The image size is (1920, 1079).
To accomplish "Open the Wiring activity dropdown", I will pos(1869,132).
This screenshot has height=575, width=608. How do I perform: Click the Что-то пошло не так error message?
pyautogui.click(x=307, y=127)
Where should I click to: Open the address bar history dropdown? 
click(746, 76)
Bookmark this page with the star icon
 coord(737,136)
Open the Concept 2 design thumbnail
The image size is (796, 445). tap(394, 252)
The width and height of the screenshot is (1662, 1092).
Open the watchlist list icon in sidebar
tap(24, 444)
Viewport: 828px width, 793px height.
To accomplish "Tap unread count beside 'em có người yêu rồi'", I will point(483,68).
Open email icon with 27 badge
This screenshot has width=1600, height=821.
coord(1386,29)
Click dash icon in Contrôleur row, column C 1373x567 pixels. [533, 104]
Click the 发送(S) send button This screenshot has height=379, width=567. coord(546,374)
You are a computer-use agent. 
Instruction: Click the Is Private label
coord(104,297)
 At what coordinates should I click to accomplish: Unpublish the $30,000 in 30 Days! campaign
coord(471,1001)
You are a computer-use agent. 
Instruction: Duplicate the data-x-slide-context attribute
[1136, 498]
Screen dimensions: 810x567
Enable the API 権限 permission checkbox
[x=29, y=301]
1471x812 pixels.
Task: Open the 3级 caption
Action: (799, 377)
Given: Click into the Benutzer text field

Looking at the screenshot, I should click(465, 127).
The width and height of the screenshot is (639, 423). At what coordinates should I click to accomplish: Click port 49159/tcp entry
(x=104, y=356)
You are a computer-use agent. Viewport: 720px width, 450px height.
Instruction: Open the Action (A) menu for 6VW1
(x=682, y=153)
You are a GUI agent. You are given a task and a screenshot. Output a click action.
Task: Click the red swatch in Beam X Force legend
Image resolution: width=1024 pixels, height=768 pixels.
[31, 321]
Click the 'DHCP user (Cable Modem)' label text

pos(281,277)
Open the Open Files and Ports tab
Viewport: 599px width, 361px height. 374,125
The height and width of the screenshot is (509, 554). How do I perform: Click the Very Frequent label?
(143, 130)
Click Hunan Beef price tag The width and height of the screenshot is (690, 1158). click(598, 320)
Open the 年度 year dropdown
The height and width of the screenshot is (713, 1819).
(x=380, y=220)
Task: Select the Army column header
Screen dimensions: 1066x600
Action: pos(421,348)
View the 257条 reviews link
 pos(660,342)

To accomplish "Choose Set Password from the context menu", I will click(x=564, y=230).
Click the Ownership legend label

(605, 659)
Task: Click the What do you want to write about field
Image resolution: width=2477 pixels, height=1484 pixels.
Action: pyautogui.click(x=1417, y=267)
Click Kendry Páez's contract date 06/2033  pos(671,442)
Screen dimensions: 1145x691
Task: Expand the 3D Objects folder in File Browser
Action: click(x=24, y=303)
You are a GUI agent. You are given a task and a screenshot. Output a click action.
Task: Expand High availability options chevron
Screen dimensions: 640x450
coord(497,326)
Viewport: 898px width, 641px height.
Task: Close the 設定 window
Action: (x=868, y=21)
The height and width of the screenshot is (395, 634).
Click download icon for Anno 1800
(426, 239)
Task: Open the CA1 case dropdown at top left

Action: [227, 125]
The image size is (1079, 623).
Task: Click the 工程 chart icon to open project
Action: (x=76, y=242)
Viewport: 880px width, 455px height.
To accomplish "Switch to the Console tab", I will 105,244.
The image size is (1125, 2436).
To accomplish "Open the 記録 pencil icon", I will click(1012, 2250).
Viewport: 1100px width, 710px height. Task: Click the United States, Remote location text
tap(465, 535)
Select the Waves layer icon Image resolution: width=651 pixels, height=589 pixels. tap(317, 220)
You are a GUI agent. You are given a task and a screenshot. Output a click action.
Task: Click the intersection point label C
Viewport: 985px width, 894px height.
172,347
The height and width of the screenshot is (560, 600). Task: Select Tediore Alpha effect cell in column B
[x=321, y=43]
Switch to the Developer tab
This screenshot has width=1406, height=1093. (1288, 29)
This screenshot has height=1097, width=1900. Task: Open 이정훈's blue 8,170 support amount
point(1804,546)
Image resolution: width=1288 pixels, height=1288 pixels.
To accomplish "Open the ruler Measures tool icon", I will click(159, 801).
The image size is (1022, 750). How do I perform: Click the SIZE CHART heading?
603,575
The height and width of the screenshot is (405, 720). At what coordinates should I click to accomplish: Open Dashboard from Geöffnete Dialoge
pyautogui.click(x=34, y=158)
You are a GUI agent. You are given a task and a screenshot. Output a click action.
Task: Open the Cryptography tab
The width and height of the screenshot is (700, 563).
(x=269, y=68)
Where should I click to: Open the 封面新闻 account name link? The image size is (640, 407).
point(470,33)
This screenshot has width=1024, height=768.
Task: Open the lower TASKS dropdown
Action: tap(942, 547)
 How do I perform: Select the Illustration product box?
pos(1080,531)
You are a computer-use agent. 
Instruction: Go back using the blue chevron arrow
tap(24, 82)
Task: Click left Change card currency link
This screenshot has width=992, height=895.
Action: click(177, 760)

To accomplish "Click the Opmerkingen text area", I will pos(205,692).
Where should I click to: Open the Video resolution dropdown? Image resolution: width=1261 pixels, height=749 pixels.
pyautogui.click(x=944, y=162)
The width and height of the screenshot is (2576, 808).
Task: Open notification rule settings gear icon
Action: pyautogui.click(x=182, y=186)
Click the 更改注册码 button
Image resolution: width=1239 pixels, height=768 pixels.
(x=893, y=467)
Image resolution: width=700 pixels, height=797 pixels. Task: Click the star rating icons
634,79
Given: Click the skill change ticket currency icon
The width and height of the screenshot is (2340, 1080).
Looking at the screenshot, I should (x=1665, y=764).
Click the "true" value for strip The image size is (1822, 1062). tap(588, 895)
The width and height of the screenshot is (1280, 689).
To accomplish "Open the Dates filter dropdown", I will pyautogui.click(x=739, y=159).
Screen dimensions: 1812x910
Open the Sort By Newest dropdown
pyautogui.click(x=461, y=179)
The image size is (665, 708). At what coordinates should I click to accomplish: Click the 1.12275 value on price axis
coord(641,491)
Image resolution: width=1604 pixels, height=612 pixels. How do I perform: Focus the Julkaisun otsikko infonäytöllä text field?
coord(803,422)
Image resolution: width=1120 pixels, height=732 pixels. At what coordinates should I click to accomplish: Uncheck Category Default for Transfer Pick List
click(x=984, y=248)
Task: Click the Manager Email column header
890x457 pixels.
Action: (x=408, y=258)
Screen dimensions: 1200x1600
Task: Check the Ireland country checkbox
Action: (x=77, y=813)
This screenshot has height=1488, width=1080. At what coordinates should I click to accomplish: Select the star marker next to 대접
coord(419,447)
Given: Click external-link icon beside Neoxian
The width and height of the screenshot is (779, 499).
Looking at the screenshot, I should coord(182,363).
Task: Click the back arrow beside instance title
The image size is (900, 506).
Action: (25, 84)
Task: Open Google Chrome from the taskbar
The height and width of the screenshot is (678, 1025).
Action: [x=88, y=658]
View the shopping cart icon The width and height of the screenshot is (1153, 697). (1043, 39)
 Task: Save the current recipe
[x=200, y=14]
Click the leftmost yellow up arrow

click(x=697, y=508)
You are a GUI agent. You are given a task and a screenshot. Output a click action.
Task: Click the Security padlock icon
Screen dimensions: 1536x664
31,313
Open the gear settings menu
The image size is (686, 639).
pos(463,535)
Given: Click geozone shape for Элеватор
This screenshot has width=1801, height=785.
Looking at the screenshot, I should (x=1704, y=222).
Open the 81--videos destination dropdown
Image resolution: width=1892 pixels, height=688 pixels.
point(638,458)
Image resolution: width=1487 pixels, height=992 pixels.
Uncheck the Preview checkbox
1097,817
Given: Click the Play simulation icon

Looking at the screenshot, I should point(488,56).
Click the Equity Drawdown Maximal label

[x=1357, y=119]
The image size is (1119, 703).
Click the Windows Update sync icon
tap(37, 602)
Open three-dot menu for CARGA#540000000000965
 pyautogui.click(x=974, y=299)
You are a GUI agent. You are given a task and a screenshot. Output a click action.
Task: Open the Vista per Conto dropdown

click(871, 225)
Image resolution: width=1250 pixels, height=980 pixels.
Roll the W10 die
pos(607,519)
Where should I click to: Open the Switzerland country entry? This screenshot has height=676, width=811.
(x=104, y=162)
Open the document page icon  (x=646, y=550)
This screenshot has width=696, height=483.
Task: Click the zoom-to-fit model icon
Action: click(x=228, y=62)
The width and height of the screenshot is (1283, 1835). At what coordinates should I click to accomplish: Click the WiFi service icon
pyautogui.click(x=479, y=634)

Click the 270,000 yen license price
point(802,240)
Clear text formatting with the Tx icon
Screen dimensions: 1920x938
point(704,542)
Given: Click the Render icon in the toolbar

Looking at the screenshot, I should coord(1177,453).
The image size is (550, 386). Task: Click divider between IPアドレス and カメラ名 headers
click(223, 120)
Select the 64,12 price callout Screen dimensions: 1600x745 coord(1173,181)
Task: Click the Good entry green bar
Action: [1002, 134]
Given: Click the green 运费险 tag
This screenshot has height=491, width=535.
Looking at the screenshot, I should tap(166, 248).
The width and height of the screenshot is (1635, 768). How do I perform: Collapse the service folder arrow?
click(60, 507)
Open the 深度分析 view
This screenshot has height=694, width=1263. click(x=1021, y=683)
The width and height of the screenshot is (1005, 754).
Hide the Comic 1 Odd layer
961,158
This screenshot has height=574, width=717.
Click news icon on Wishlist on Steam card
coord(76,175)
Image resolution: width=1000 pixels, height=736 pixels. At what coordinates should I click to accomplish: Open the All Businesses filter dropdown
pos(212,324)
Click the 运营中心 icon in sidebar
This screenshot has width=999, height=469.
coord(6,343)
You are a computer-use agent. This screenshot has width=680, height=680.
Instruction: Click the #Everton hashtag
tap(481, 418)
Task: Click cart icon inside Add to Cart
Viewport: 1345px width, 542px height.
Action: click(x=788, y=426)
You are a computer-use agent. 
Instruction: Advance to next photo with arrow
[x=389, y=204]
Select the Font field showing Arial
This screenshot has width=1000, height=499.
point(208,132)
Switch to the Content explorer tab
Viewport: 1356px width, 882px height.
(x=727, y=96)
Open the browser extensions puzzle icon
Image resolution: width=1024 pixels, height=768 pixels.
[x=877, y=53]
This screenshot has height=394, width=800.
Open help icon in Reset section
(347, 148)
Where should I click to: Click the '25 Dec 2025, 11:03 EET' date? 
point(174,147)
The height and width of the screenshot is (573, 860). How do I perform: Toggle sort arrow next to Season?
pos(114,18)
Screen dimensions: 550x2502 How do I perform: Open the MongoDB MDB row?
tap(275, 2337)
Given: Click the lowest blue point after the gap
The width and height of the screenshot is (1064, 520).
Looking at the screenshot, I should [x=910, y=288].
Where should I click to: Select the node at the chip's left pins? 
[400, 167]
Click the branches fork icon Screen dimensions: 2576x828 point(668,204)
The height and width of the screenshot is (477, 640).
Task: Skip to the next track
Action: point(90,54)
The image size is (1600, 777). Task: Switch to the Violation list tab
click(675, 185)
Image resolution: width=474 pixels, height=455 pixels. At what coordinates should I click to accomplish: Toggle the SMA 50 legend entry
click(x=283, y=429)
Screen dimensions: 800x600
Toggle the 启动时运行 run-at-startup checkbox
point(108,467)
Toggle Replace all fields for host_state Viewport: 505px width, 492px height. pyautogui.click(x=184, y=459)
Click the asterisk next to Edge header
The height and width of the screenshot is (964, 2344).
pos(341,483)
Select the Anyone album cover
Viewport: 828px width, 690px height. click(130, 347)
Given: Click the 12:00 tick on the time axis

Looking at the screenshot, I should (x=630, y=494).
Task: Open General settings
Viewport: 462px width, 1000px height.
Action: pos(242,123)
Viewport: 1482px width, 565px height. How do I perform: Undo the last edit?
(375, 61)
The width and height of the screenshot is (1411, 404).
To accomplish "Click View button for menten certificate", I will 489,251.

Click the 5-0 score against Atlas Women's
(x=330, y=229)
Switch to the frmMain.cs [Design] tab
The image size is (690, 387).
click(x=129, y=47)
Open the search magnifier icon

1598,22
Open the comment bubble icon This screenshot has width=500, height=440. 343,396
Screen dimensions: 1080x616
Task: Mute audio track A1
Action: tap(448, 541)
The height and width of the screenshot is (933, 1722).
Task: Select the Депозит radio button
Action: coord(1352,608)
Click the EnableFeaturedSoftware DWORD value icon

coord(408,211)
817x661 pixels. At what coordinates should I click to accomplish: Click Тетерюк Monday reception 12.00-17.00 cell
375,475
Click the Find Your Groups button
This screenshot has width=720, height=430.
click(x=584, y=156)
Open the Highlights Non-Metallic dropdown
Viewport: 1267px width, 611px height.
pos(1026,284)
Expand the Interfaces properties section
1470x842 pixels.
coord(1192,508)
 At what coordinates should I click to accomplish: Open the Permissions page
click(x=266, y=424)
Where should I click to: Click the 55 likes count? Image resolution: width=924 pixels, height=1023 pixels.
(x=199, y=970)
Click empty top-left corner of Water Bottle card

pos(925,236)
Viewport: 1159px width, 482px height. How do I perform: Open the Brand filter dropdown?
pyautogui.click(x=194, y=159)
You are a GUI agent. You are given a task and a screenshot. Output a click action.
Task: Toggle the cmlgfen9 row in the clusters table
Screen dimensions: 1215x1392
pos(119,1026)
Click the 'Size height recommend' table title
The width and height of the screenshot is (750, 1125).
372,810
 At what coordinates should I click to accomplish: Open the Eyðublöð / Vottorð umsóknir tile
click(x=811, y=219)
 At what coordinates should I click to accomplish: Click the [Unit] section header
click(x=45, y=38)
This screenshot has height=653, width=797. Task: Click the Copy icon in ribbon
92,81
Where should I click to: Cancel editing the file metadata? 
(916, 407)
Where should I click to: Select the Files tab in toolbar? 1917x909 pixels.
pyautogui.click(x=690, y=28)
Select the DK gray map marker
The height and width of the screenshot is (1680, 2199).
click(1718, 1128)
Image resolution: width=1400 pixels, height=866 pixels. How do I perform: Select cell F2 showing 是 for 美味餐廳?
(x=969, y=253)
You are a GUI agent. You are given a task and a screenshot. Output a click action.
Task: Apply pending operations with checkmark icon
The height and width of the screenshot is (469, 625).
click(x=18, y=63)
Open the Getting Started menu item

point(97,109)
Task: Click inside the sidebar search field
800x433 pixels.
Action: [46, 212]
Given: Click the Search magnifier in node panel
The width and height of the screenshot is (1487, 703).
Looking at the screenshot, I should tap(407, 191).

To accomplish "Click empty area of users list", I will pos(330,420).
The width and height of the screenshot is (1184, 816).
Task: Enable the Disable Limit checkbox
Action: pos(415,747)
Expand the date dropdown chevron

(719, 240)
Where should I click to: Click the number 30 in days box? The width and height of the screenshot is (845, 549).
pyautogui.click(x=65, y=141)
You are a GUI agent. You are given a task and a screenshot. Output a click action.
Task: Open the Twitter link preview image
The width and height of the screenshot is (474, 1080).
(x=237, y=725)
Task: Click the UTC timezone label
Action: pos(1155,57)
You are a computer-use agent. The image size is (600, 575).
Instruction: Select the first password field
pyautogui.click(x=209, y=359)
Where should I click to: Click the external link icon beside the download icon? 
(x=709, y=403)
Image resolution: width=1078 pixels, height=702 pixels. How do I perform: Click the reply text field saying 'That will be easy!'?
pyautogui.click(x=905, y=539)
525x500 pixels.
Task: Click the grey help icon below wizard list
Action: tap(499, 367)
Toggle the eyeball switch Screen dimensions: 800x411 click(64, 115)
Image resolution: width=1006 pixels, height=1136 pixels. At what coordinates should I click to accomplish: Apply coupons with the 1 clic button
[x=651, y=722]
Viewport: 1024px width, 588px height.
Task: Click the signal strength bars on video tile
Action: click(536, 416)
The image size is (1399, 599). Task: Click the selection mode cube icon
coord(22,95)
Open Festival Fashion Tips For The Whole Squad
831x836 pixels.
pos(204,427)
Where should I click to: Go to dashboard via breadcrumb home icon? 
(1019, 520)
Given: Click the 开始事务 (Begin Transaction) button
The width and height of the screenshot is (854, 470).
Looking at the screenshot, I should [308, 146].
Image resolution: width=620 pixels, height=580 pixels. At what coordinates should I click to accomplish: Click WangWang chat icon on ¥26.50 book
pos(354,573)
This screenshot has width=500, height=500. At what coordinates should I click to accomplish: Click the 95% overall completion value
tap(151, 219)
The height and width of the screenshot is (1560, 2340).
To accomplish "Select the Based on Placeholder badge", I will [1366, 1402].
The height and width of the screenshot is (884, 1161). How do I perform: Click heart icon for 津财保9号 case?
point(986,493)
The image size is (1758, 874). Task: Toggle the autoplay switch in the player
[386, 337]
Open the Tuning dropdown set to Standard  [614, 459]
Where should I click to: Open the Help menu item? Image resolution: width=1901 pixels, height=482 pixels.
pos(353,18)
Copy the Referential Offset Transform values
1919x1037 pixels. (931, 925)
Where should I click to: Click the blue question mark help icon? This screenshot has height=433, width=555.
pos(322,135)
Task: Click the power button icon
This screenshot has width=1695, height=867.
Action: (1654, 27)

> ACTIVITY
Give the exact lines, and only those, from the line containing "Task: Click left Change card currency link" through the line containing "Given: Click external-link" in the entries above.

> REPLY TO THE EXERCISE
Task: Click left Change card currency link
This screenshot has width=992, height=895.
Action: click(177, 760)

To accomplish "Click the Opmerkingen text area", I will pos(205,692).
Where should I click to: Open the Video resolution dropdown? Image resolution: width=1261 pixels, height=749 pixels.
pyautogui.click(x=944, y=162)
The width and height of the screenshot is (2576, 808).
Task: Open notification rule settings gear icon
Action: pyautogui.click(x=182, y=186)
Click the 更改注册码 button
Image resolution: width=1239 pixels, height=768 pixels.
(x=893, y=467)
Image resolution: width=700 pixels, height=797 pixels. Task: Click the star rating icons
634,79
Given: Click the skill change ticket currency icon
The width and height of the screenshot is (2340, 1080).
Looking at the screenshot, I should (x=1665, y=764).
Click the "true" value for strip The image size is (1822, 1062). tap(588, 895)
The width and height of the screenshot is (1280, 689).
To accomplish "Open the Dates filter dropdown", I will pyautogui.click(x=739, y=159).
Screen dimensions: 1812x910
Open the Sort By Newest dropdown
pyautogui.click(x=461, y=179)
The image size is (665, 708). At what coordinates should I click to accomplish: Click the 1.12275 value on price axis
coord(641,491)
Image resolution: width=1604 pixels, height=612 pixels. How do I perform: Focus the Julkaisun otsikko infonäytöllä text field?
coord(803,422)
Image resolution: width=1120 pixels, height=732 pixels. At what coordinates should I click to accomplish: Uncheck Category Default for Transfer Pick List
click(x=984, y=248)
Task: Click the Manager Email column header
890x457 pixels.
Action: (x=408, y=258)
Screen dimensions: 1200x1600
Task: Check the Ireland country checkbox
Action: (x=77, y=813)
This screenshot has height=1488, width=1080. At what coordinates should I click to accomplish: Select the star marker next to 대접
coord(419,447)
Given: Click external-link icon beside Neoxian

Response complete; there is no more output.